Industry: Aerospace / Weather Technology
Use cases: Mission-critical infrastructure monitoring, real-time debugging, incident alerting
Switched from: Fragmented and in-house monitoring tools
Running a global, always-on balloon fleet got too complex to monitor without a single, reliable way to see everything in one place
WindBorne operates a globally distributed, 24/7 autonomous system where operational failure is not an option. Each balloon is a sophisticated, high-value asset, and the data it collects is mission-critical. The company’s cloud infrastructure, responsible for everything from flight control and data ingestion to stakeholder APIs, is the brain of the operation.
As the fleet grew, the team faced a significant challenge: they needed a single, reliable "pane of glass" to observe their entire system. "With a globally distributed, 24/7 running autonomous system, you need to know what’s going on at all times," the team states. Relying on fragmented or manual monitoring methods was not scalable or robust enough to ensure the reliability required for their mission-critical work. The team needed a unified, proactive observability solution.
By integrating Better Stack with Render, WindBorne unified logs and metrics into one product
WindBorne implemented Better Stack for observability, tightly integrated with their Render infrastructure. This combination provides a holistic view of their entire system, from cloud services to the balloons themselves.
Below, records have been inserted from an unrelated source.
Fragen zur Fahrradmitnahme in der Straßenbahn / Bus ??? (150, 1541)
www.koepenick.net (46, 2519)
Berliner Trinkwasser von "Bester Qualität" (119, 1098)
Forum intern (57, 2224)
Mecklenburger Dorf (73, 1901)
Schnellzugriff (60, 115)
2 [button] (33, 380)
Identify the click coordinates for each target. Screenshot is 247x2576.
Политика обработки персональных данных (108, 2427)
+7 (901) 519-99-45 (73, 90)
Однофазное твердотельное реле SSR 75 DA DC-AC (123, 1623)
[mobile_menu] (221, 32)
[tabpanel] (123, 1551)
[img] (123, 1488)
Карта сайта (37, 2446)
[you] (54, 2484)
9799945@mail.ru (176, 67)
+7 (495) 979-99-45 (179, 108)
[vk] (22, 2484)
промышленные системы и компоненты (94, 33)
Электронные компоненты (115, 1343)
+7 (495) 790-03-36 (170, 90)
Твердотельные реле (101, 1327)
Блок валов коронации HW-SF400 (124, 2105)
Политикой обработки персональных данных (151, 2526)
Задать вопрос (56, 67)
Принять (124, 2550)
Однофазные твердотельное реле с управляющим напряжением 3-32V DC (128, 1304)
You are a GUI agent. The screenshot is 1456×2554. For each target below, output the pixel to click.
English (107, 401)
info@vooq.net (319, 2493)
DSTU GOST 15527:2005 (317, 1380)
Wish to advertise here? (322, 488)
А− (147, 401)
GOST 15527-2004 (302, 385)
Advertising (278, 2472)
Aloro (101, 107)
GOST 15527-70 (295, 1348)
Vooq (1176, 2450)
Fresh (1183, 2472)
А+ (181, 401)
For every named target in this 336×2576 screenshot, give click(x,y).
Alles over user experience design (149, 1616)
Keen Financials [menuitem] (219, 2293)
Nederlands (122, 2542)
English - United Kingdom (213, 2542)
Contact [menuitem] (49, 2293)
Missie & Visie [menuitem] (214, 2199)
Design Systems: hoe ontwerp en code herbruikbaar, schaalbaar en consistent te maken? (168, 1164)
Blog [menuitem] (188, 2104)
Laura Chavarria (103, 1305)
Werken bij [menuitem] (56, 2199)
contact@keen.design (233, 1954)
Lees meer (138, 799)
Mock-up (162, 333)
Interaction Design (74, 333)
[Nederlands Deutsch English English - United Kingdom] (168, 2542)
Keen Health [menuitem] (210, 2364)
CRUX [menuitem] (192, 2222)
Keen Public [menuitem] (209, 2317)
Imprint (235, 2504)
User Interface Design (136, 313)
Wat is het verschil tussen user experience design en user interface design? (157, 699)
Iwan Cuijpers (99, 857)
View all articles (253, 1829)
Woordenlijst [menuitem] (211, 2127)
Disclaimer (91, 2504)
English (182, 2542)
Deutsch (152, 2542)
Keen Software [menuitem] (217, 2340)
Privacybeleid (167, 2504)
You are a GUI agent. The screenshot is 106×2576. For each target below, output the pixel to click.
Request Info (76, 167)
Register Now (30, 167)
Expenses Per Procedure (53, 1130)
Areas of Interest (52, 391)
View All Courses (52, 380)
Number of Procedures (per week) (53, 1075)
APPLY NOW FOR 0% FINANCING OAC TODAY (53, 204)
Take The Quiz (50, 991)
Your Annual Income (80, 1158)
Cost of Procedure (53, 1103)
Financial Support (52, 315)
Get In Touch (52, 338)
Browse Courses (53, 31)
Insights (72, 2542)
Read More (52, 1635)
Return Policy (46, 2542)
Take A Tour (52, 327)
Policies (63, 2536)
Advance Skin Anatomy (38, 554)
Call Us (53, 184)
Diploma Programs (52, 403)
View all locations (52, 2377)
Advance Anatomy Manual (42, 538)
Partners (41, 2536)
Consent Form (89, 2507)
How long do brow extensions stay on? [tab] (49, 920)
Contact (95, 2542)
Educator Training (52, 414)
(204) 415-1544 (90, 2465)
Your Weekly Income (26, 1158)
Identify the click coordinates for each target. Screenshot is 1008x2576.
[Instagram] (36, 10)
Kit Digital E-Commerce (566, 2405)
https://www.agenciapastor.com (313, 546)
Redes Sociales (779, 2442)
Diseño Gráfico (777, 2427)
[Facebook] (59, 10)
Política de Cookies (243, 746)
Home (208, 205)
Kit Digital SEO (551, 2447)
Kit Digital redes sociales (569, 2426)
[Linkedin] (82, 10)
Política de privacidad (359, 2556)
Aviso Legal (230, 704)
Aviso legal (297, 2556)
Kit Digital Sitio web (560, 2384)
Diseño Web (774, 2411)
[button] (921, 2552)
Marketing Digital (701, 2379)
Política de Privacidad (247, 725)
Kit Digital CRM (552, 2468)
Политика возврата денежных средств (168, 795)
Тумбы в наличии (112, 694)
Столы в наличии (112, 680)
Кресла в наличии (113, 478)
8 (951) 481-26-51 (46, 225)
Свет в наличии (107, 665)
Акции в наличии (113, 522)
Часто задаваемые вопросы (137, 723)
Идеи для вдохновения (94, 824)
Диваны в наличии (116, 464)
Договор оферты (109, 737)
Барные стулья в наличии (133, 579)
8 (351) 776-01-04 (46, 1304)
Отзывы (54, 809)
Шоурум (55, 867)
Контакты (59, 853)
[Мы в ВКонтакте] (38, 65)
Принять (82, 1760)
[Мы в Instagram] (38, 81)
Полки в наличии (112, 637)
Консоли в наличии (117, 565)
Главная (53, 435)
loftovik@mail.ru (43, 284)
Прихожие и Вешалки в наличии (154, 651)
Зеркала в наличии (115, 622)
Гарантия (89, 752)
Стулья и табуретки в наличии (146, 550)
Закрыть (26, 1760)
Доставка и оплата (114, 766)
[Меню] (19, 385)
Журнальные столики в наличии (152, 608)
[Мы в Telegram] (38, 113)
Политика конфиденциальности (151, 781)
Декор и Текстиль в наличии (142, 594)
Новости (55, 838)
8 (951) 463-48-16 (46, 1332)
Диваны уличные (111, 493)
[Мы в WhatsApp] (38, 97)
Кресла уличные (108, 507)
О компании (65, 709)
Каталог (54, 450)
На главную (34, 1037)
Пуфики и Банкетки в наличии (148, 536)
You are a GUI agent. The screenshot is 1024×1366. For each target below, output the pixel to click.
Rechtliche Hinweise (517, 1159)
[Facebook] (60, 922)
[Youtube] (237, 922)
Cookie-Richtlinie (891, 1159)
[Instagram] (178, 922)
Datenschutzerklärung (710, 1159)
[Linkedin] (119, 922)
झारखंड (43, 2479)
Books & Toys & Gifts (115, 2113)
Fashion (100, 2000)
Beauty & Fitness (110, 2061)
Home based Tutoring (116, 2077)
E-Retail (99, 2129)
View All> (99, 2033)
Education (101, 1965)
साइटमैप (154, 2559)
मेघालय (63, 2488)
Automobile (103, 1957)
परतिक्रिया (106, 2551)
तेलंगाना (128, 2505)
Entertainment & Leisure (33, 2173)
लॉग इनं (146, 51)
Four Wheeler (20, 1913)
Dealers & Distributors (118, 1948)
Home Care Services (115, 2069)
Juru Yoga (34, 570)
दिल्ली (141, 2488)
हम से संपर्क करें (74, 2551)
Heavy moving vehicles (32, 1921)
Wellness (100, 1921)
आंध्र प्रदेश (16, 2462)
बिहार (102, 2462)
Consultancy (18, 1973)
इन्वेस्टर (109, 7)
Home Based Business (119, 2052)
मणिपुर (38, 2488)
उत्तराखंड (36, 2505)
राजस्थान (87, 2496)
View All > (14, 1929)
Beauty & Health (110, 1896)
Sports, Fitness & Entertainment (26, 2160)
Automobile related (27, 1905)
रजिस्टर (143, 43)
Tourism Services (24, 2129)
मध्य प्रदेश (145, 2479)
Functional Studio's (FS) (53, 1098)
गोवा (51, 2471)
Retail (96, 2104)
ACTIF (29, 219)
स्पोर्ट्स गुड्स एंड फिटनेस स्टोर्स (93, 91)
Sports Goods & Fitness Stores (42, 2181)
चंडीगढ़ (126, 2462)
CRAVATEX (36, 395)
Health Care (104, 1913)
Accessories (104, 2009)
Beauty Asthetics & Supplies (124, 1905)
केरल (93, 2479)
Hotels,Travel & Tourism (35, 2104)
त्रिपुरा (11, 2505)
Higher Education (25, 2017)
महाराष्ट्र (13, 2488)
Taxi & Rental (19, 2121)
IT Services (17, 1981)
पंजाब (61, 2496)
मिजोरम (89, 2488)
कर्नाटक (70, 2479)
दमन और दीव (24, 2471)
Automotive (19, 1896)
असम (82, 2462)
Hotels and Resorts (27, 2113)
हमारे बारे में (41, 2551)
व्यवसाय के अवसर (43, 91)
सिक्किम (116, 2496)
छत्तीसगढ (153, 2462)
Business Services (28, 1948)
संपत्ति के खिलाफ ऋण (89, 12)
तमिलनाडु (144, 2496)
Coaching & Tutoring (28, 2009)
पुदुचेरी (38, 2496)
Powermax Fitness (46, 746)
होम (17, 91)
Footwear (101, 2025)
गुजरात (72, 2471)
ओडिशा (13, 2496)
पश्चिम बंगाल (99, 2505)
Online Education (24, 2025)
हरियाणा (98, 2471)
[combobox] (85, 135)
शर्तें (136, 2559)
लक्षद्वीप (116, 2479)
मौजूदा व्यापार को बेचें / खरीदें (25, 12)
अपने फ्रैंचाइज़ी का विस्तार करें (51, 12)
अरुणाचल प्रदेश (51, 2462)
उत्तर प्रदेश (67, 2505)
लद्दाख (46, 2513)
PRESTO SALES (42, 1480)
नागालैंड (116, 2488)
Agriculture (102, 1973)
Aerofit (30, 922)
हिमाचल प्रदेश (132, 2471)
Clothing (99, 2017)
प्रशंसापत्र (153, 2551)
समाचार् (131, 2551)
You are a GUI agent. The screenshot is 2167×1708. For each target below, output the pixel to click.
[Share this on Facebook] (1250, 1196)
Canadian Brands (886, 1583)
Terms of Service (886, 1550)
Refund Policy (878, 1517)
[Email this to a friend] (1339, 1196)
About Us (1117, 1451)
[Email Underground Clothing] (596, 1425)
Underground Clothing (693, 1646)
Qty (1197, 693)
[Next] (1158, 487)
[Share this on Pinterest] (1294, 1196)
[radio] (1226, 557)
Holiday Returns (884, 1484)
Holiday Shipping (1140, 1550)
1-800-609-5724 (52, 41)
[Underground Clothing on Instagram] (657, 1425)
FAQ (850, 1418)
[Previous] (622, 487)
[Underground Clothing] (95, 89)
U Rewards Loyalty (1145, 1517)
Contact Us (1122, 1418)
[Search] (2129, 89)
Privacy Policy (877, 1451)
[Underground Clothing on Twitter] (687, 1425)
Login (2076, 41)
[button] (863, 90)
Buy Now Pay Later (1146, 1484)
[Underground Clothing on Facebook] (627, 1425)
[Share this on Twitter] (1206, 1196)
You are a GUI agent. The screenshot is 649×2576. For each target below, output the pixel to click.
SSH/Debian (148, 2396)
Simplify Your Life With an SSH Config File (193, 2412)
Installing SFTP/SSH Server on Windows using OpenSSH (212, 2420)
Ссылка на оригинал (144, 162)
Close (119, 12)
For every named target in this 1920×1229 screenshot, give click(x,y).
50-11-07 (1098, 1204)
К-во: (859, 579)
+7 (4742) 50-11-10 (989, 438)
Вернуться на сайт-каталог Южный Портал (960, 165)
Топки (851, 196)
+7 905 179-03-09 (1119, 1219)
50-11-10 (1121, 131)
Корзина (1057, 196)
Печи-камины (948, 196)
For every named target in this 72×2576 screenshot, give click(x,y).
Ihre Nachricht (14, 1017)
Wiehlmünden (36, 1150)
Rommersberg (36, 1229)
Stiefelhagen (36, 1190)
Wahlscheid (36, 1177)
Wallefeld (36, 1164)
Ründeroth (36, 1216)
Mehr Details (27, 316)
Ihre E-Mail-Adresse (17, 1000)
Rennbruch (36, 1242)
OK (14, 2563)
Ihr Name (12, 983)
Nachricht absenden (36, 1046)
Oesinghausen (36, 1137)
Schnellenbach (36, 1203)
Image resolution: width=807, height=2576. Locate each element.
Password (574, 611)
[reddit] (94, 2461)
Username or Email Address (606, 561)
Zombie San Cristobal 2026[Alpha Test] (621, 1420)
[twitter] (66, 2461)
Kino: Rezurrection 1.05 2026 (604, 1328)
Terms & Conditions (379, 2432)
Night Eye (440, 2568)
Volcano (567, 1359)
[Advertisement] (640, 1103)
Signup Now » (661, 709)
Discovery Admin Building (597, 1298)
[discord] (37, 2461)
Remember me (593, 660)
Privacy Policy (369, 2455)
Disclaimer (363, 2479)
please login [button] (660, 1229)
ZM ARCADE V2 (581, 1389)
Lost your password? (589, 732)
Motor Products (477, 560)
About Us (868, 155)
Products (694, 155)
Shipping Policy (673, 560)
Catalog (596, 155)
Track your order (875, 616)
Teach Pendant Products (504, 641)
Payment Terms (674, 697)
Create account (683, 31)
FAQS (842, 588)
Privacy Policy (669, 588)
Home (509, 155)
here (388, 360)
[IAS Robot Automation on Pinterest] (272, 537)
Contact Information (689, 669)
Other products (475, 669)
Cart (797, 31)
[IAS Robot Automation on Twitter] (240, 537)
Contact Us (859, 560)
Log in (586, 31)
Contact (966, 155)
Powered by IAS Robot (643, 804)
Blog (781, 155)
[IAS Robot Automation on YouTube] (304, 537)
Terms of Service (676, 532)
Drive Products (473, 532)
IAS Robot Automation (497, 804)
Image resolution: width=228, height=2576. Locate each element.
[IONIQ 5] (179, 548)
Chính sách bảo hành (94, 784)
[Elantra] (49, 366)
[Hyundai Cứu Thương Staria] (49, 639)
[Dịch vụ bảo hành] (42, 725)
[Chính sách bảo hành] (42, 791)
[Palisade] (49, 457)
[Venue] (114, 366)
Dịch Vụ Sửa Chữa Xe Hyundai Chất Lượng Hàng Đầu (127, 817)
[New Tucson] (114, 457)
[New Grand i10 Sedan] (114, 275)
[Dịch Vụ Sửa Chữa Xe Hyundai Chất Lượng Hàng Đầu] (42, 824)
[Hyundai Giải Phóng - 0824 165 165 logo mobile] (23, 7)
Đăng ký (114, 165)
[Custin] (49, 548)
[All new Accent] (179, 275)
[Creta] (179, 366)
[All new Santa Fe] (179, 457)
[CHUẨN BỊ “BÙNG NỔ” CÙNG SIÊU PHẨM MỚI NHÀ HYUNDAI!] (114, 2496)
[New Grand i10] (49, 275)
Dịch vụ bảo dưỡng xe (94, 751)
The solution has two key components:
Unified logs and metrics
To get a complete picture of system health, WindBorne streams all its service logs into Better Stack. With Render’s launch of OpenTelemetry metrics streaming, they are now also integrating critical infrastructure metrics, like CPU and RAM utilization, directly alongside their application logs. This gives the engineering team a single, unified dashboard to correlate performance metrics with system behavior, dramatically simplifying diagnostics.
Real-time incident resolution
Having all this data in one place allows for powerful, real-time debugging. This was proven when the team noticed a critical issue with balloon altitude control.
With unified visibility, the team can quickly spot issues, fix them in-flight, and keep the balloons on track
For a company managing a fleet of high-altitude balloons, knowing what's happening right now is everything. Better Stack delivered the real-time visibility needed to keep the fleet flying safely and collecting critical weather data.
- A unified fleet command view: All flight control logs, satellite commands, and balloon performance metrics now stream into one place, giving engineers a live overview of their entire global operation.
- Flight anomalies diagnosis: When a balloon behaves unexpectedly, the team can immediately investigate the logs to diagnose the root cause, whether it’s a bug in the control algorithm or a faulty sensor reading.
- Critical in-flight intervention: The ability to rapidly find and fix problems, like the gas-venting issue, allows the team to make crucial adjustments mid-flight, protecting the balloon and ensuring the success of its data-gathering mission.
There was a discrepancy in how our balloons were venting gas to control their altitude. After switching from a larger balloon envelope to a smaller one, the control algorithm didn’t adjust correctly. By exploring logs in Better Stack, we tracked down when and where messages were being sent to the balloon over satellite communications. That’s how we discovered the envelope setting wasn’t being applied at the expected time – and were able to fix the issue.